We're Live!

This blog has been a long time coming. I have wanted to post on a number of things that completing the blog became a priority. Before I jump into topics of interest, I want to list some of the technologies driving the blog.


The more I use Hugo, the more I love it. My first attempts at a blog used database-driven content management systems (CMS), which made sense at the time. Database driven CMS's are still relevant for large, distributed teams that need a central point to manage their content. The rise of static site generators allows us to sidestep the reliance on a back-end for simple sites. There is a static site generator suited for everyone but when Hugo started supporting org-mode for content was when I became hooked.

The ability to customise Hugo to your tastes is a big plus. It handles the content and then quickly gets out of the way. It is fast, stable and provides all the functionality I need. I only have praise for the team, Hugo is a joy to work with.

GitHub & GitHub Pages

I rely heavily on version control. Most of my work goes into private repositories which left my GitHub account neglected. I use GitHub Pages for this blog. If there is no major reliance on a back-end, you can have your repositories & blog in the same place. Yay Git!


You have a static website but you now need SSL or some simple server functionality? Enter Cloudflare, helping secure your website as well as other benefits. It solved the issues I had, and it solved it for free.


There are options with Task Runners too but I have grown very found of Gulp. In time, I may simplify my builds using more generic tools (i.e. npm natively or bash scripts) but Gulp does what I need it too and it does it well.


For the life of me, I cannot understand why Susy has not been more widely adopted. I have been using Susy as a Sass grid system for a few years and the flexibility it gives is unmatched. The rise of flex-box and CSS-grid will eventually replace Susy. Until then, it allows greater freedom in positioning & layout without the expense of my sanity or weekends.

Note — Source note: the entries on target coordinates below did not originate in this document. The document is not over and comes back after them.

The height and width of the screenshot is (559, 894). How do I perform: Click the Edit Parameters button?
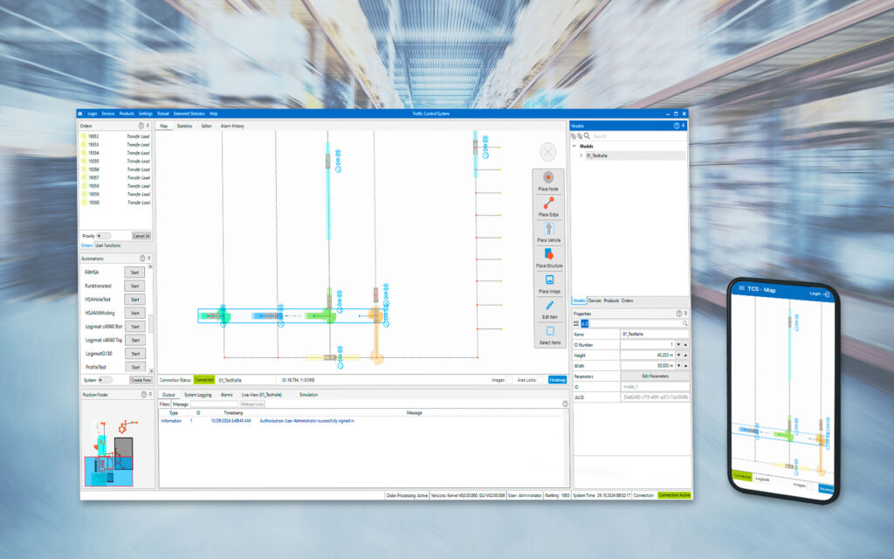click(x=655, y=376)
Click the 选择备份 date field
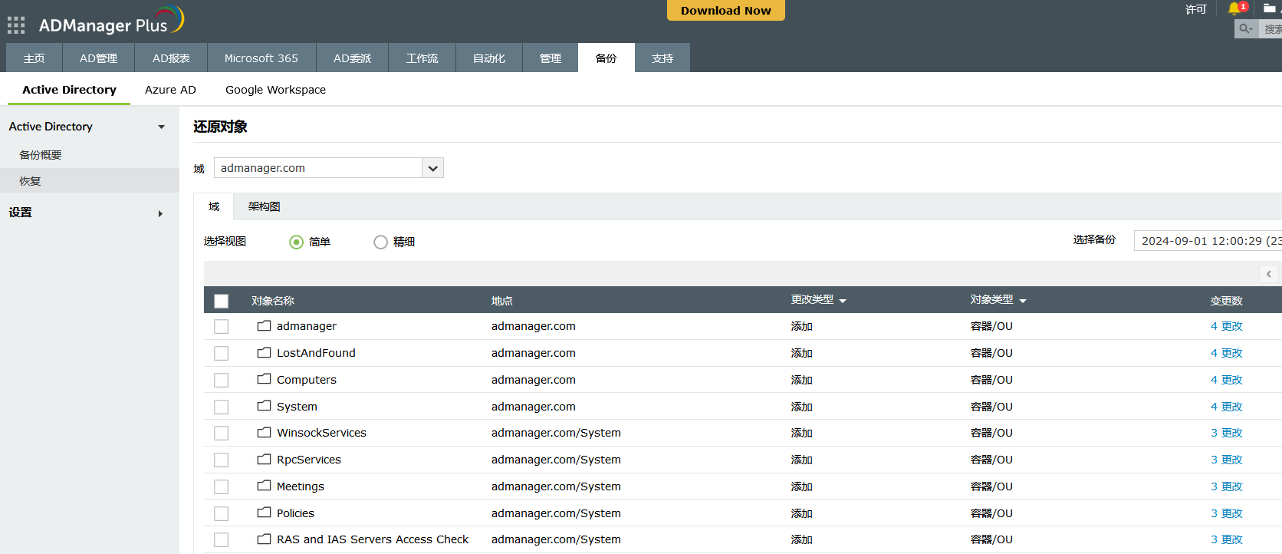The image size is (1282, 554). pyautogui.click(x=1208, y=241)
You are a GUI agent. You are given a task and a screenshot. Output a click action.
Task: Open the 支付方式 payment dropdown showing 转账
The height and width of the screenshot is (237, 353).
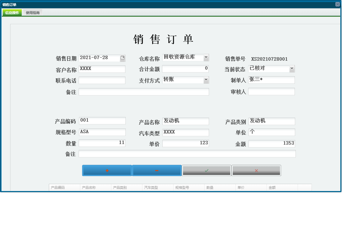click(206, 80)
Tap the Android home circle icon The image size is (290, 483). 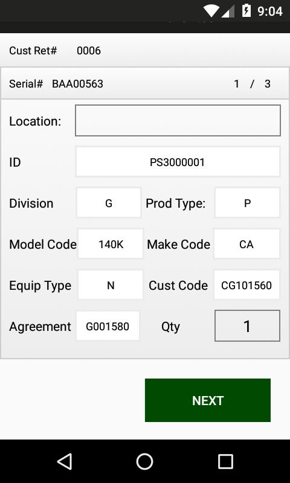click(144, 461)
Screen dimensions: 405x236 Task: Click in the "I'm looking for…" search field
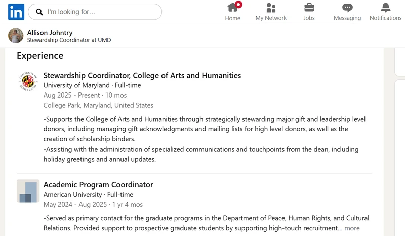[95, 12]
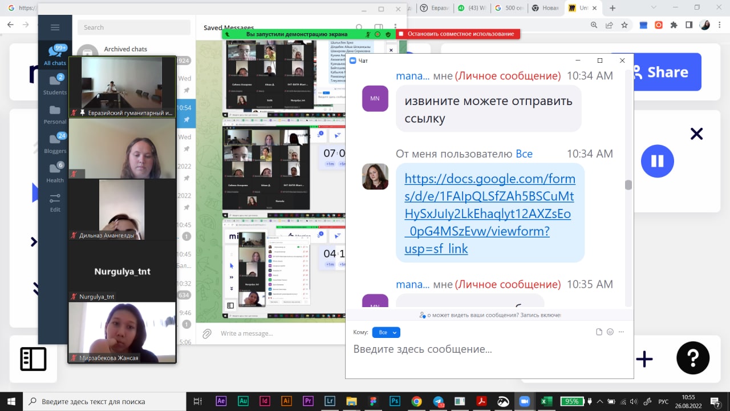Click the file attachment icon in Zoom chat
Screen dimensions: 730x411
click(x=599, y=332)
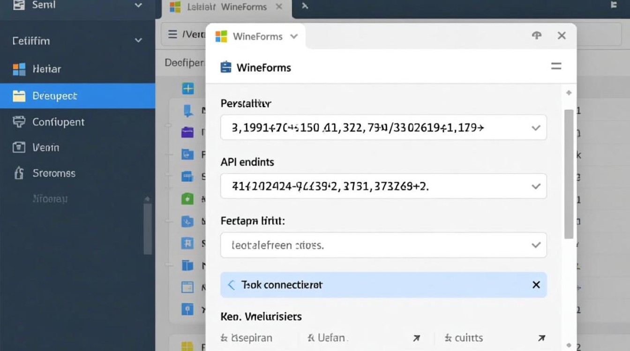Select the Dreupect sidebar item
The image size is (630, 351).
(x=54, y=96)
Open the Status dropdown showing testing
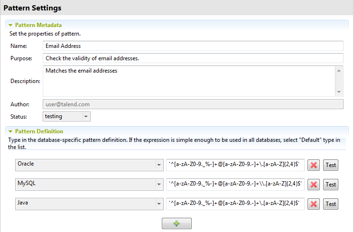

My love of Emacs grows. After a number of years using it as a time-tracking & scoping tool, I recently took the plunge and started developing in it. My quality of life has increased significantly.

Question: Is it the only IDE solution & does it do everything better than all the others?

Answer: No, but it can do so much once you get over the learning curve & play to its strengths.

Tip 22 from the Pragmatic Programmer was "Use a single editor well". This struck me as odd because I was using a number of IDS's simultaneously. Each one had its specific niche but fell short in other respects. I now see the advantage of consolidating my life in a single editor. I use other IDE's when needed (Visual Studio, Xcode, Unity & Unreal) but Emacs feels like home every time I fire it up.


Or lack thereof. One of the goals for the blog was to see if I could solve most problems without having to use JavaScript (JS). Richard Stallman and his approaches to software development have impacted my views. Completely 'free' software is a worthwhile ideal if somewhat inconvenient.

The blog runs Analytics but should still function with JS disabled. Not a day goes by when I do not write some JS, but this blog is as much about experimenting & prototyping as it is about blogging. I'll save JS for the good stuff.